Christ the King School in Milwaukie 50 years
Dec. 15, 1963 — Because of an unusual clearing in the weather, groundbreaking for the parish school is held. The firm of Brockamp and Jaeger is awarded the contract. Both John Brockamp and LeRoy Jaeger are parishioners. Elmer G. Zeller, AIA is the original architect.
The school is built around a courtyard with an outside corridor connecting the office and classrooms. The main purpose of the layout is to cut down on heating costs and noise.

August 23, 1964 — Archbishop Edward Howard dedicates and blesses the school. Father Martin Thielen, Archdiocesan Director of Education, delivers the sermon.   

Sept. 2, 1964 — Grades one through four begin their session. The school is staffed by the Sisters of Saint Mary of Oregon. The first principal, Sister Mary Joseph Lorine, also teaches grades three and four. Sister Mathew Marie teaches grades one and two. The enrollment for the first year totals 67.  

September, 1965 — A third classroom is opened.

September, 1966 — By the fall of 1966, there are four classrooms accommodating eight grades.

September, 1991 — The new school wing with three multi-use classrooms, library and computer lab is funded by a parish capital campaign. Now, the area includes a science lab for middle school students.

Sept. 2, 2014 —  Doors open to 250 students. The school has remodeled some classrooms and has plans for others. The parish is in the second year of fundraising for a parish center that will house a new cafeteria for our students.

Sept. 26, 2014 — Jubilee social planned for 7 p.m. in the school courtyard.

Ed Langlois
Of the Catholic Sentinel

MILWAUKIE — Classes began this morning at most Catholic schools in western Oregon, with excited kindergartners and a few grumpy teenagers sporting new backpacks.

There are 49 Catholic schools in the Archdiocese of Portland and around 15,000 students, by far the largest non-public system in Oregon.  

New staff and projects are shaping the first weeks. New principals are in place at Regis High in Stayton and Sacred Heart in Medford. A preschool has opened at Holy Cross School in North Portland. Jesuit High in Portland began a week earlier, with each of the more than 1,200 students receiving an iPad for the first time.

Taking a cue from Pope Francis’ Joy of the Gospel, Blanchet School in Salem will focus on joy during the year. St. Mary’s Academy in Portland counts one of the largest student populations in its 155-year history.

At Christ the King School in Milwaukie, the year begins with a celebration of the old and the new. It was 50 years ago today — on   Sept. 2, 1964, that the school opened, having been blessed by Archbishop Edward Howard.

A school log from 1964, kept meticulously by the Sisters of St. Mary of Oregon, notes the triumphs, like first Communion on Oct. 25, — and the tragedies like a broken window and stolen tape recorder on Sept. 26. The school was smaller then, with 67 students in combined grades. Buildings have been added over the years.
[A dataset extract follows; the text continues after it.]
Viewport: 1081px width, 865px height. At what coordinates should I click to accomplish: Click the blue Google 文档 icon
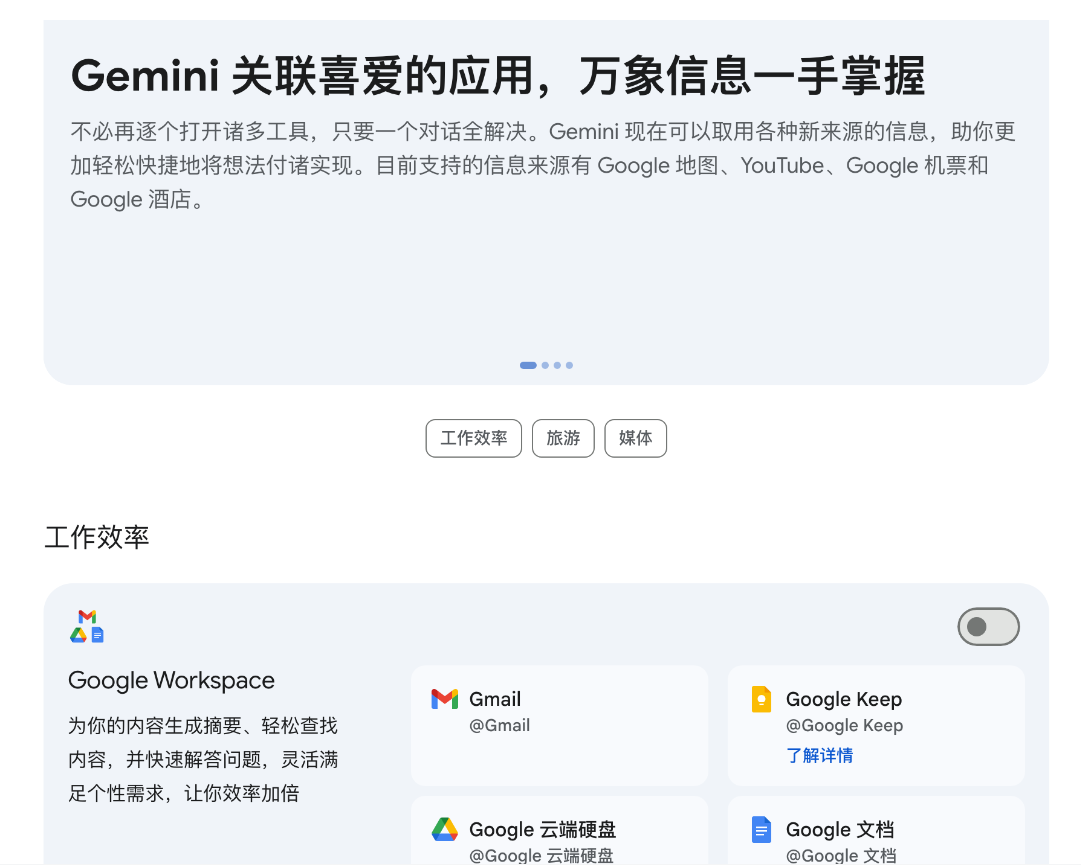pos(761,829)
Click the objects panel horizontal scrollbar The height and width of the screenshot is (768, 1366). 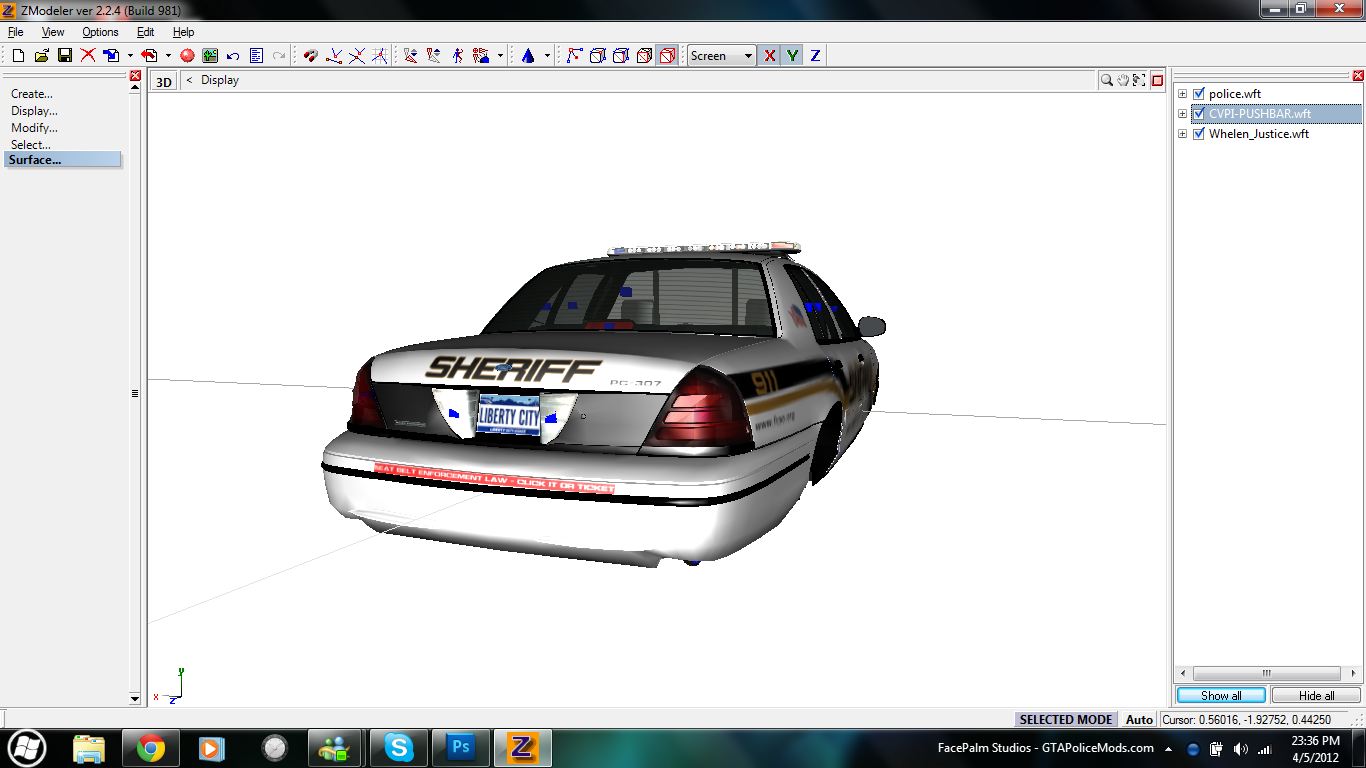(1266, 673)
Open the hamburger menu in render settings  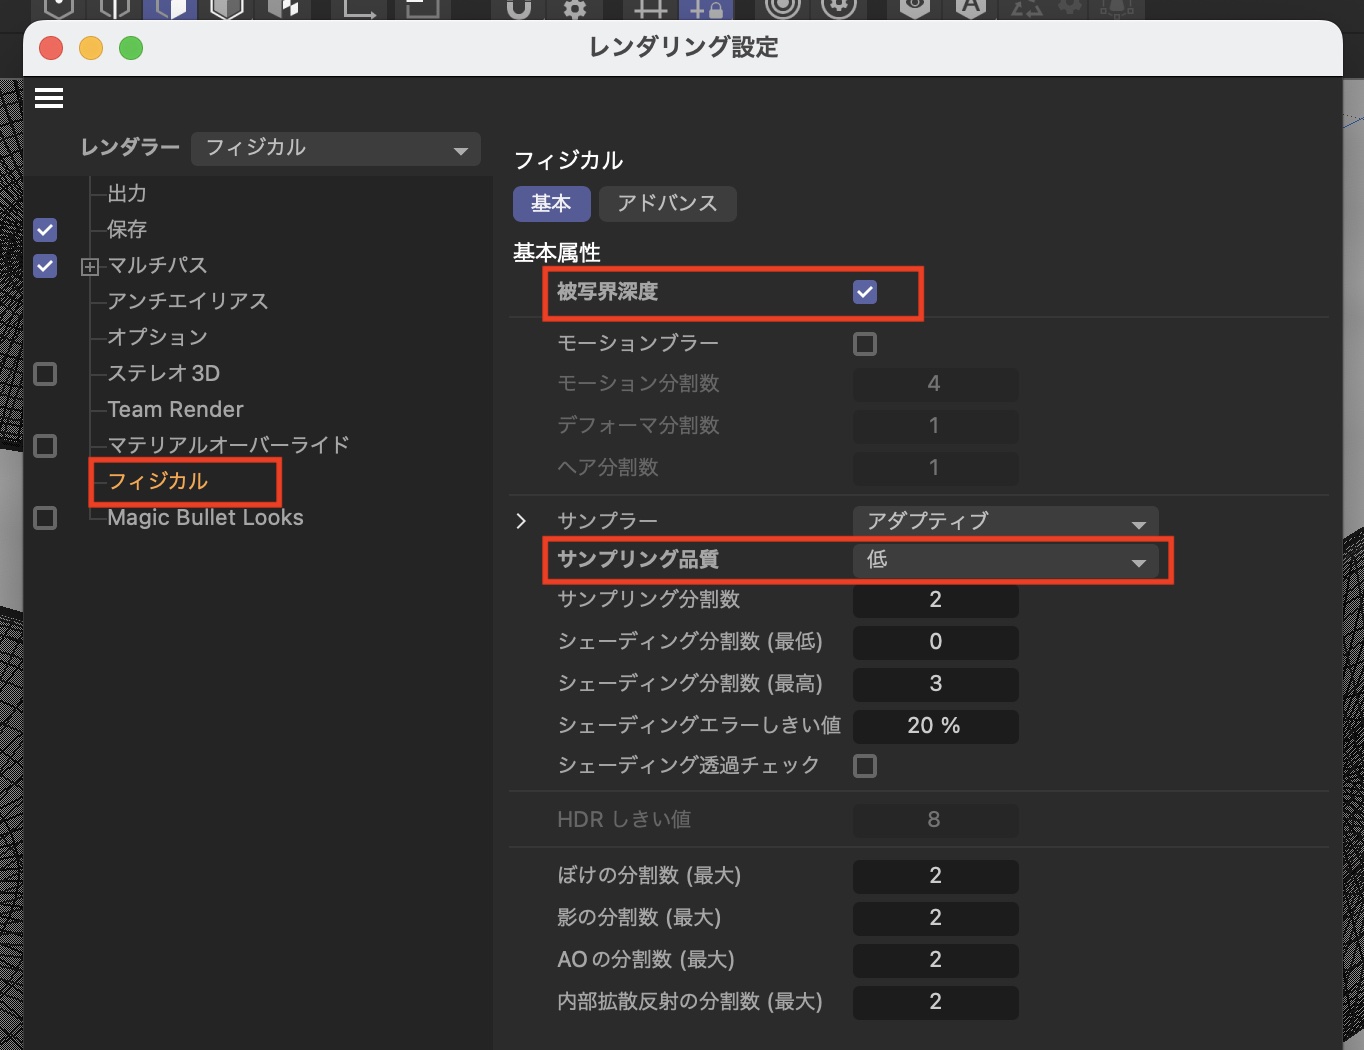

Back then, parish Mass was held in what is now the school gymnasium.

Now, there are 250 students at the school, which has a capacity of 265. Another difference: Four in ten students is from a minority group. Three in 10 receive financial aid.

Brooke Wesener went to camp and on vacations over the summer and now is ready for first grade. Having attended kindergarten at Christ the King, she is an old hand at school. With mom Miro, she welcomes other families as they head for the front door, including giving a tight hug to friend Leala Tran.

“I love the community here,” says Miro, also a member of Christ the King Parish. “The staff is incredible.”
Ben McCaffrey, also entering kindergarten, looks forward to fun, including recess. His mom, events coordinator Melanie McCaffrey, is herself a Christ the King graduate.

In the kindergarten classroom, Shannon Laier brings daughter Peyton, who speaks with teacher Megan Rensberger and takes her seat — after hugging little sister Brinley. No tears from Peyton, just eagerness. Parents take photos and videos of the big day.

“I feel pretty good. There was a little tearing up,” says Shannon, who has two younger daughters still at home — future Christ the King students.

Tending the front desk for the 8th year is Joyce Auxier. On day one, Auxier received several bouquets, including one from fifth-grader Meiruh Tengsico.

Christ the King holds a 50th anniversary celebration at 7 p.m. Friday, Sept. 26, in the school courtyard.
Joe Bridgeman, in his fifth year as principal, says the anniversary is a time to reassert the school’s role in the mission of the overall parish.

“We are here to evangelize and communicate,” Bridgeman says. “We also recognize 50 years of incredible parish support.”

Msgr. Richard Paperini, pastor of Christ the King, is a frequent visitor in classrooms. This fall, he will be taking student groups and teaching them the meaning of various parts of the Mass.